今現在はどういう位置づけなのか、正確には判りませんが、白ワインでは「シャブリ」というと辛口ワインの代名詞でした。
それが証拠に新大陸では「カリフォルニアシャブリ」などと言う辛口白ワインの呼び方がありました。本物とは似ても似つかない大量消費用です。
実際はブルゴーニュ地方の最北のヨンヌ県に位置する産地のシャルドネで造られた白ワインのみがそう呼ばれます。
もう一つ大事なことを付け加えるとキンメリジアンという牡蠣の化石を含む石灰土壌であることが条件になっています。
斜面角度によってプティシャブリ、シャブリ、シャブリ1級、シャブリ特級と段階付られ、味わいやアルコールのボリュームが規定されます。
しかし、前述の人気のお蔭で規定ギリギリの範囲で造られたものは他の地域のブルゴーニュに比べ酒質が褒められたものでなかった、と思われる節も私には感じられました。
しかし、競争相手も増え、新大陸でもその名が使われなくなった今、その質は上がっているようです。
シャルドネというとカリフォルニアやオーストラリアに代表される樽熟したボリューム感のある白、と思われている方も多いと思います。
しかしシャルドネの特徴は「特徴が無いこと」かも知れません。樽も似合うし、酸も似合う。果実味を押し出してもいいが、ミネラルの骨格が前に来てもよい。
てな感じです。
シャブリはその中で酸とミネラルが支えている産地、といって過言ではありません。
樽で寝かせる生産者もありますが、多くはステンレスタンクでの綺麗な醸造で、角は取れているものの豊富な酸がバックボーンになり、ミネラルが体格を構成しているのです。
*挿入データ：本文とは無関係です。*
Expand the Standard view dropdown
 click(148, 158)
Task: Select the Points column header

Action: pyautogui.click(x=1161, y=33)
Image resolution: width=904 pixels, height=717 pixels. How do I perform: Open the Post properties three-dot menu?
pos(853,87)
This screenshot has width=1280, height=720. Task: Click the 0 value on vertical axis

昔(今でもそうですが)はキンキンに冷やして小さなグラスでサーブする店が多かったのですが、そむりえ亭で今月お出ししているシャブリ.プルミエクリュ.モンマンは2度デキャンタをしてグラスも大きなグラスでお出しすることが多くなりました。温度は10度から12度。場合によっては、やや小さめのグラスという事もあります。前後のワインや料理によっては、という条件付きです。
しかし、ミネラルの持つ芳醇さはデキャンタなしでは「硬さ」をほどくことが出来ませんし、細い小さなグラスでは量は多くても丸さを感じさせる酸を隠してしまいます。
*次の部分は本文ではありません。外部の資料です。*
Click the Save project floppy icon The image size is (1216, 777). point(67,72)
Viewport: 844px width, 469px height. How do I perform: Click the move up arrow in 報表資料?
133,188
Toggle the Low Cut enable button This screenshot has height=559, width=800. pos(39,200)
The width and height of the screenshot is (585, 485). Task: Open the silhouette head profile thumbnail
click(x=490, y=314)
少なくても1級(プルミエ.クリュ)以上のものは、価格に見合った芳醇さを得る為にはデキャンタや大き目のグラスの方が楽しめるのです。
合わせる料理はというと牡蠣と言うのが定番ですが、私はシンプルな鶏料理や鱸のようなしっかりした身質の魚、或いは帆立貝等のようにミネラルがあるが臭みの無い貝類に勧めたいと思います。
牡蠣はもし合わせるなら生より焼きが良い様に思います。
いずれにせよ、過去の歴史によって過小評価されがちなシャブリです。上手にその才能を引き出してあげたいと思います。